Slow parasite clearance, absent K13 gene polymorphisms and observation of amino-acids silent mutations among malaria non-responsive patients: A case study of Kisii County, Kenya.

Abstract

Abstract Malaria poses a substantial global health challenge, with the majority of instances concentrated in countries within Sub-Saharan Africa. A variety of antimalarial medications have been created to address the widespread occurrence of Plasmodium falciparum malaria. Since 2004, Artemisinin-based Combination Therapy (ACT) has been the primary treatment for uncomplicated malaria in Kenya. Nevertheless, there is a rising concern attributable to the increasing reports of ACT resistance, particularly in Southeast Asia, and its extension into Africa.
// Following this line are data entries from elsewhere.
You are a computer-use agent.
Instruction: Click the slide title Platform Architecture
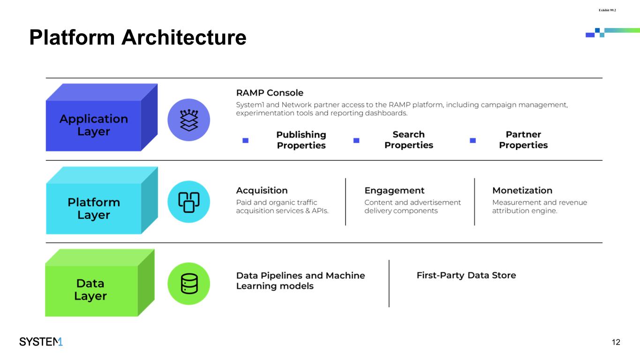tap(137, 38)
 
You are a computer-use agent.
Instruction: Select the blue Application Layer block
tap(94, 125)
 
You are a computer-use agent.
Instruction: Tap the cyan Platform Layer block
tap(94, 208)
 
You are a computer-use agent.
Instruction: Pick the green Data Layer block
tap(90, 290)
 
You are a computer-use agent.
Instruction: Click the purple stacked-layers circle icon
tap(188, 120)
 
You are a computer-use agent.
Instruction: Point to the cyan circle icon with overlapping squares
tap(188, 202)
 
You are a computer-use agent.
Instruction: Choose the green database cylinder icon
tap(188, 284)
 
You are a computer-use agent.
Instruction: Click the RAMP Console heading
tap(270, 93)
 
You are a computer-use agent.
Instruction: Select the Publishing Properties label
tap(301, 140)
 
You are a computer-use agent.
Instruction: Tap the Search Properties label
tap(408, 140)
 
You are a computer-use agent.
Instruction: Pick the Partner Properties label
tap(523, 140)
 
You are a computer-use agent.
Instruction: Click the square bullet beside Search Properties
tap(356, 140)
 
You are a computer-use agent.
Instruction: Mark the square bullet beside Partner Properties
tap(473, 140)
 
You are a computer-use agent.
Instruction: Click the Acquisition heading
tap(262, 190)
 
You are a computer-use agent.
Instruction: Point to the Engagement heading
tap(394, 190)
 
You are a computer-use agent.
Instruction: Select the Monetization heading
tap(522, 190)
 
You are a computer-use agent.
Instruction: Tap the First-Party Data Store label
tap(466, 275)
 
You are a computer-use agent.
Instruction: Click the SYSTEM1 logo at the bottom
tap(41, 342)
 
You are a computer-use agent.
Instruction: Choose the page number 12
tap(616, 342)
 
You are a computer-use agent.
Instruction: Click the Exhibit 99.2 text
tap(607, 9)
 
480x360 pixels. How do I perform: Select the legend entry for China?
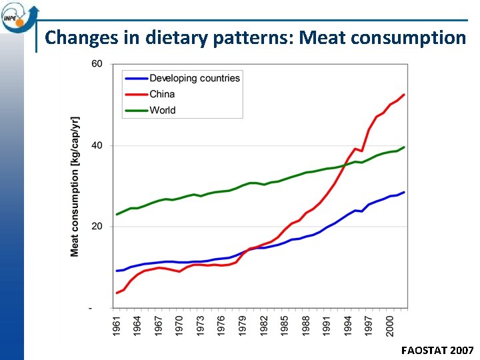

In particular, mutations in the Kelch propeller domain on chromosome 13 (Pfk13) have been associated with resistance to ACT. However, our comprehension of mutation prevalence in Africa remains mostly unexplored, especially as slow parasite clearance becomes increasingly prevalent. In this study, we assess polymorphisms in the Plasmodium falciparum Kelch13 propeller gene among malaria non-responsive patients who attended selected hospitals in endemic regions of Kisii County, Kenya. The research found out that all participants experiencing delayed parasite clearance had low parasitemia levels (< 500) after completing the full dose of the ACT drug, as opposed to their parasitemia levels before taking the ACT drugs. The parasite density for all participants in the study who experienced delayed parasite clearance on the first day before taking the ACT drug showed a high mean ± SE of 13951.9 ± 3564.72. In contrast, during the third-day visit, the mean was notably lower at 327.90 ± 41.11, coinciding with their claim of not responding to the drug. Upon sequencing the K13-propeller gene of the isolates and conducting a search for synonymous and non-synonymous mutations in the propeller region of K13, no polymorphism was observed. Surprisingly, upon further investigation into the amino acids of the isolated samples, silent mutations were observed. Continued global surveillance of artemisinin resistance remains crucial, and our findings offer insights into the possible dissemination of resistant parasites in East Africa. These findings suggest that the detection of silent mutations particularly those associated with delayed parasite clearance following ACT, may imply a gradual emergence of ACT-resistant parasites. This warrants additional investigation through in-vitro assays to determine the functional significance of these findings.